Pour les prothèses biologiques, il s'agit
toujours d'une dégradation progressive, avec un risque
faible d'accident hémodynamique aigu.
II. Accidents
hémorragiques :
Le risque est de 1,4%année-patients. Ils sont la rançon
d'un traitement anticoagulant mal surveillé ou de la
coexistence de lésions potentiellement hémorragiques
(lésions digestives, de l'arbre urinaire ou dentaire ).
III. Désinsertion
prothétique :
Elle est due à un lâchage de un ou plusieurs points
de suture. Elle peut être immédiate (problème
technique posé par la fragilité des tissus) ou
tardive, faisant alors rechercher une endocardite. L'auscultation
met en évidence un souffle d'insuffisance de la valve.
IV. Endocardite
sur prothèse :
C'est une complication redoutable qui nécessite une prévention
de tous les instants (soins dentaires surtout). Elle peut être
à l'origine d'une désinsertion ou d'une obstruction
par les bourgeons infectieux. Des embolies septiques (cerveau,
rate, vertèbre,..) sont également possibles.

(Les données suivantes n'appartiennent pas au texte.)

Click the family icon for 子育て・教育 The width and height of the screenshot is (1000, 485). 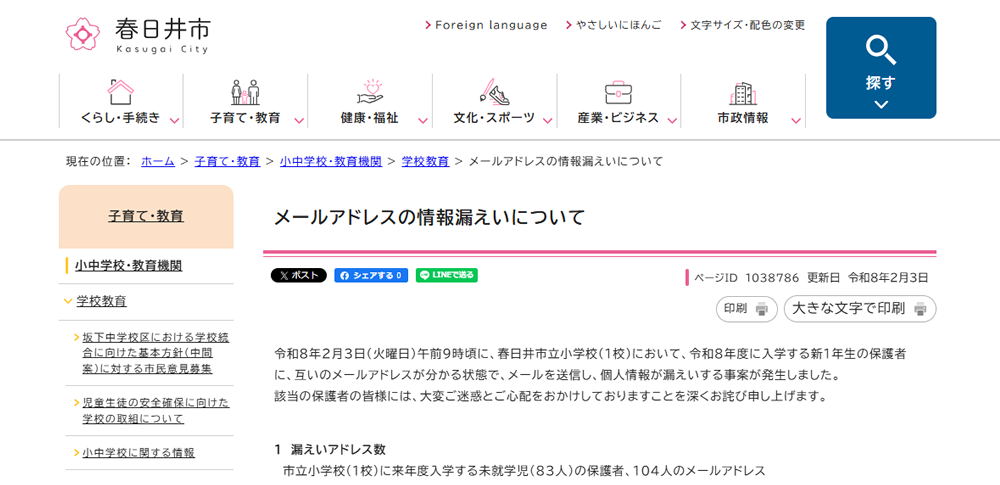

Le traitement curatif repose sur l'antibiothérapie et
une réintervention s'impose car la stérilisation
de la collerette de la prothèse est impossible à
obtenir. Le risque de la réintervention chez un patient
non contrôlé par le traitement médical est
celui d'une désinsertion de la nouvelle prothèse.
Il faut donc insister sur la nécessité de la prévention,
mais aussi sur celle de n'absorber des antibiotiques qu'une
fois une germe identifié ( des antibiotiques absorbés
" à l'aveugle " vont décapiter l'infection
et rendre ultérieurement difficile l'identification du
germe responsable ).
V. Anémie
hémolytique :
La destruction de globules rouges au contact de la prothèse
est le plus souvent non décelable. Dans le cas contraire,
elle révèle souvent une désinsertion de
la prothèse (fuite para-prothétique) ou la perforation
d'une valvule de bioprothèse dont l'origine doit être
précisée (infection ?). Comment détecter un mauvais
fonctionnement de la prothèse ?
Un opéré cardiaque est un patient qui doit être
suivi régulièrement par son cardiologue.
Il faut :
Veiller à ce que les
symptômes de la maladie initiale disparaissent.
Toute réapparition de ces derniers (essoufflement,
syncope,..) doivent amener à consulter.
Le médecin traitant
réalise un examen clinique tous les mois.
Le cardiologue vérifie
régulièrement le fonctionnement de la prothèse
par l'auscultation et l'échocardiographie.
Vérifier la qualité
de l'anticoagulation en cas de prothèse mécanique
: un patient pas assez anticoagulé risque la thrombose
(recherche d'un notion d'embolie même régressive,
bruits de la valve) ; un patient trop anticoagulé
risque des hémorragies, même minimes.
Prévenir les infections
(soins dentaires réguliers, éradication
de tous les foyers infectieux, traitement antibiotique
adapté en cas de geste médical ou chirurgical).